If you walk close to a traffic sign and look closely, you can see it in many cases: a honeycomb structure on the colored surface. Sometimes even in stripes. This is due to the printed foil that is stuck to the metal and that makes it a traffic sign.

Depending on how much the films should reflect light from car headlights, for example, micro glass beads are sometimes integrated into them, sometimes so-called micro prisms. The latter ensure particularly good reflection performance.

There are also different coatings – for example against dew, graffiti or with knobs against stickers, says Maximilian Ries, junior manager of the Kurt Ries GmbH sign factory in Bruchsal near Karlsruhe. “There’s more and more demand for that.” At some service areas on the motorway there are real hotspots where football fans stop and tape a sign over to the point of being unrecognizable.

Some signs as big as a student dorm

But the film types are by no means all that can be used to distinguish between the traffic signs, which are actually standardized. The sheet metal can be two or three millimeters thick and come in different sizes, says Ries. Some are framed, others are frameless. There are different hole plans for later attachment – depending on how a sign is mounted and how much it has to withstand the wind. The large ones, for example on the freeway, sometimes reach dimensions of 60 square meters, says Reis. “As big as my dorm room.”

As a rule, aluminum is used as sheet metal, as Rie explains. Composite materials are now also permitted. This should save CO2, says the company’s successor. “But what about the separation?” In general, aluminum signs are easily recyclable. In the Netherlands there are also approaches to developing signs made of hemp. The industry in Germany – there are a good dozen other manufacturers – also have an eye on this from a climate point of view.

Once the sheet metal has been cut into shape and the foil printed, manual work follows: with the help of a roller, the employees in the sign factory stick stop signs and the like onto the metal without air bubbles.

Dynamic Sign Catalog

There are more than 400 different traffic signs in Germany. The ADAC auto club describes them as “one of the most important components of road traffic.” Every now and then some are dropped from the catalog or new ones are added – for example because of new forms of mobility such as car sharing. As a rule, the Federal Highway Research Institute creates a draft, as a spokesman explains, which the Federal Ministry of Transport then adopts as legislator.

According to the information, it is very rare for traffic signs to be changed or given a new design: most recently in 1992. “In this context, the majority of the existing traffic signs were redesigned,” explains the spokesman. At that time, the graphic content was fundamentally revised and the current images of people were introduced. According to the authority, they are described as gender-neutral – apart from the mother and child on the sidewalk sign.

Gender neutrality debate

However, opinions differ on this topic in particular. A man with a hat and a child by the hand could once be seen. At the suggestion of the then Federal President Gustav Heinemann, this was changed to a woman with a child, “since he was of the opinion that the depiction of a man with a child had a certain inciting character and thus encouraged the seduction of underage girls by sex criminals,” says one Statement of the Petitions Committee in the Bundestag on a petition from 2012.

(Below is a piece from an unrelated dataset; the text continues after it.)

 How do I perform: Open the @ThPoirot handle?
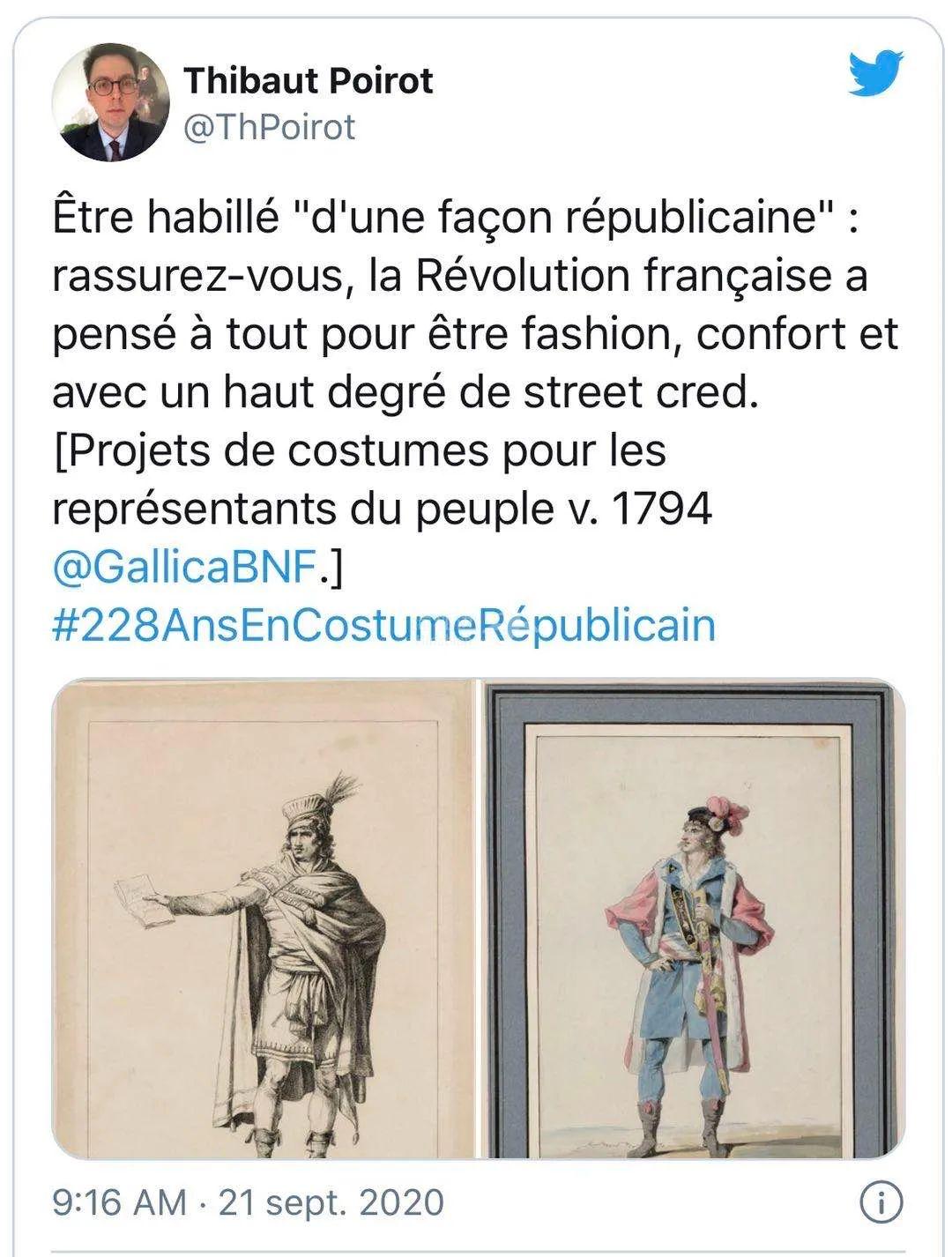tap(269, 128)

This had promoted even more gender-neutral representations, because women did not use sidewalks significantly more often or longer than men and age (child and adult) also played no significant role. The committee replied: The sign for a special cycle path depicts a men’s bicycle, “without men’s bikes being more common on mandatory cycle paths than women’s bikes. In addition, an improvement in traffic safety associated with the exchange is not recognizable”.

Worn signs will be replaced

But even if traffic signs don’t change, according to Ries, they have to be replaced regularly. Over time, in wind and weather, they reflect less. It usually gets critical after 15 years, but every fourth sign is older. Therefore, there are always orders, especially from municipalities and highway maintenance departments. Countless signs are needed. “Give way” is the most frequently requested order, says Ries. Then no stopping. Very rarely, on the other hand, in Bruchsal did they print the sign for parking halfway on sidewalks.

Private individuals can also order signs. “80 is often asked,” says Ries – for round birthdays instead of as a speed limit. “But you can’t hang them on the street.” A sign like this costs around 50 euros. For private use, there is also more freedom in design.

Otherwise, design guidelines set pretty much everything – from the hue to the distance between the text and the border. Only one thing is in human hands and is the worst thing that can happen for the sign maker, as Ries says: typing errors that nobody notices until installation, despite checks in the factory and by the customer.